## SOURCE DOCUMENT
# Cheap way of measuring lumens



## Grizzlyb (Sep 13, 2011)

I want to start measuring the lumens of my flashlights. 
What is the best way to go. 
It has to be reasonable in price (is 100$ enough?) 
and acceptable accurate (give or take 5%?).


----------



## asdalton (Sep 13, 2011)

Unfortunately, luminous flux (lumens) has to be measured with an integrating sphere, which is not cheap.

Fortunately, more and more flashlights today are advertised with _realistic_ lumen ratings. (Back in the 2001-2006 time period, it was common for flashlights to be "rated" as 2-3x as bright as they really were, typically due to numbers being taken from an emitter spec sheet not accounting for optic losses, underdriving, etc.)


----------



## Flying Turtle (Sep 13, 2011)

I've always felt you could probably devise a system using a camera with manual settings. Lots of trial and error for sure, and what to use for your standards. I'd probably start with measuring ceiling bounce differences.

Geoff


----------



## RichS (Sep 13, 2011)

Flying Turtle said:


> I've always felt you could probably devise a system using a camera with manual settings. Lots of trial and error for sure, and what to use for your standards. I'd probably start with measuring ceiling bounce differences.
> 
> Geoff


I think ceiling bounce shots are an ideal way to get a sense of total output and relative comparison light to light. Here are a few I did a while back.


----------



## DM51 (Sep 13, 2011)

RichS's method (as shown in that excellent thread he has linked) is a very effective way to show up the differences between one light and another. Without an integrating sphere, a comparison ceiling bounce shot vs. another light that has a known output is the most reliable alternative.


----------



## angelofwar (Sep 13, 2011)

It you want relative differances, I know some of the Canon camera's can be "hacked" so you can see the lux readings...or you could also build a cheap "dark box" and download the "Lux Meter Pro" app for an IPod Touch/IPhone. I know it's not that scientific, but it will show you relative differences in brightness.


----------



## LEDninja (Sep 14, 2011)

Build Pictures of My 16" and 24" Homemade Integrating Spheres
http://www.candlepowerforums.com/vb...quot-and-24-quot-Homemade-Integrating-Spheres

Just build my own "poor man's" integrating sphere
http://www.candlepowerforums.com/vb...y-own-quot-poor-man-s-quot-integrating-sphere


----------



## DisrupTer911 (Sep 14, 2011)

(Collected data entries)
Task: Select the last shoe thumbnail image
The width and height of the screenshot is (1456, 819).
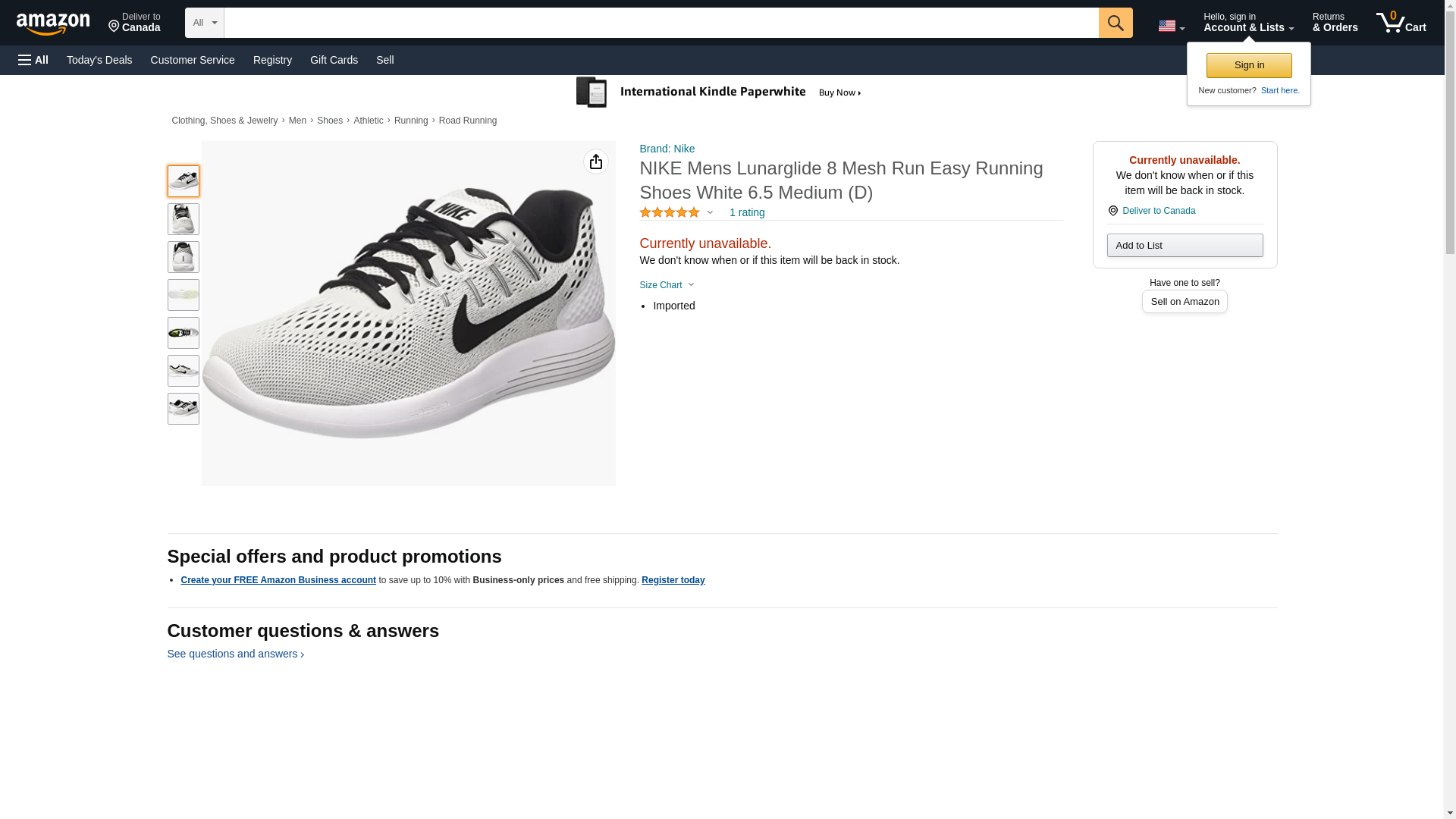Action: point(183,409)
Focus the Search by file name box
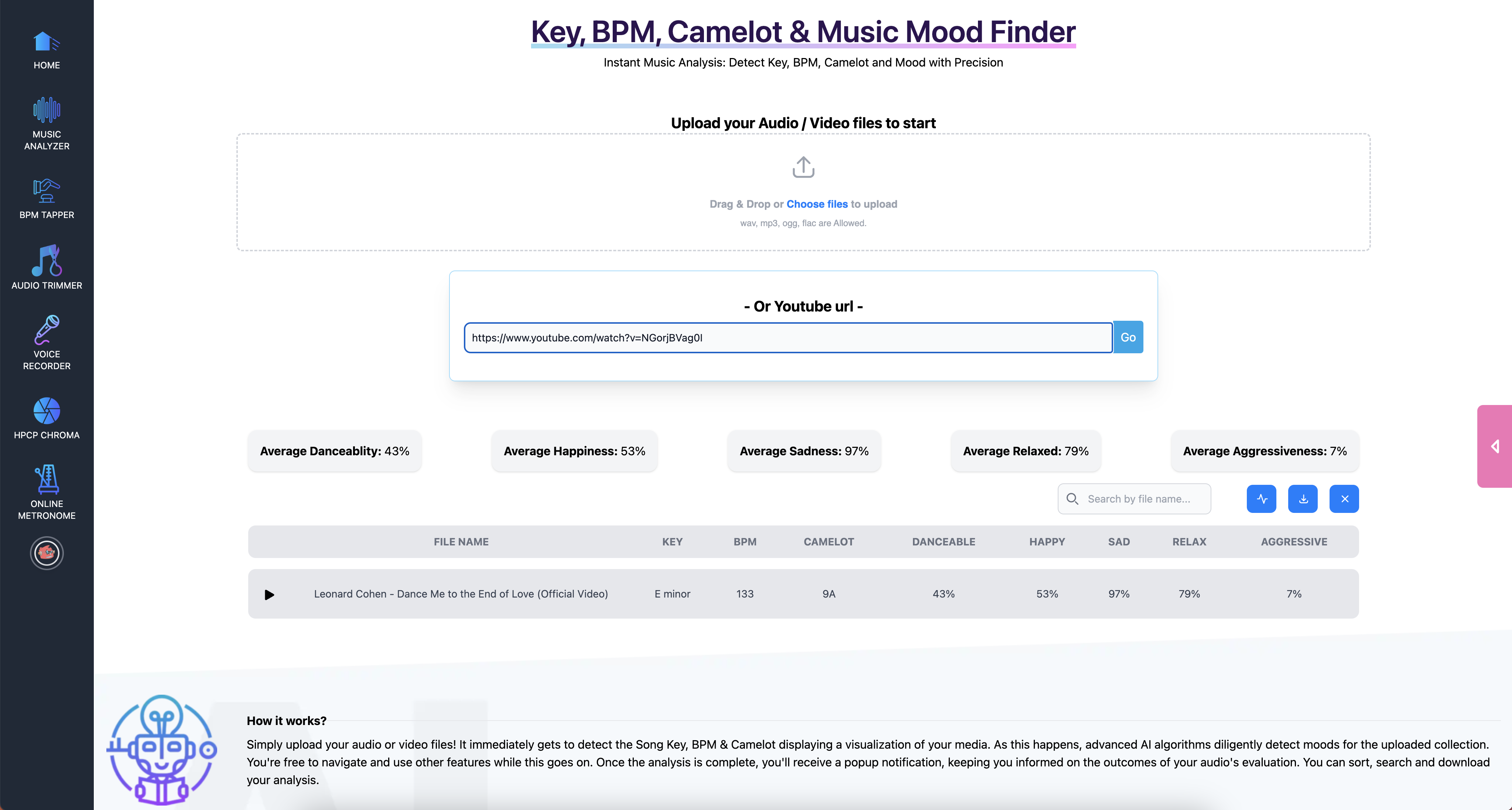The image size is (1512, 810). 1142,499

## WORK TO COMPLETE
1. Translate this sentence from the forum thread on measuring flashlight lumens into Spanish: "Unfortunately, luminous flux (lumens) has to be measured with an integrating sphere, which is not cheap."
2. Please carry on the forum thread on measuring flashlight lumens from the point where its text stops.
The records aren't needed for this work.

## ANSWERS TO THE EXERCISE
1. Lamentablemente, el flujo luminoso (lúmenes) tiene que medirse con una esfera integradora, que no es barata.

2.
I'm sure you could use teh lumisphere on a sekonic lightmeter in some fashion.

you'll get readings in F-stops and 10ths of power ratings though.


----------



## Grizzlyb (Sep 14, 2011)

I downloaded "Light Meter" for my Samsung Galaxy S2. It works. 
This program allowed me to calibrate the light myself. 

I took a TK35 and placed it on a tripod at 1 meter from the sensor in the Samsung. Then calibrated it till it gave me 12 lux at 12 lumens (low mode) and 820 lux at 820 lumens (Turbo mode). 
Then I tried it on the Sunwayman T20C and it gave a reading at 430 lux in the highest mode (438 lumens) 
Not scientific, but fun to do 
There should be a more easy way to read acurate Lumens 

RichS,
Thanks for the link to your ceiling bounce shots, it is a lot of work, but payed of in the end. Probably the cheapest and most honest way to compare lights for guys like us.


----------



## Sparky's Magic (Sep 14, 2011)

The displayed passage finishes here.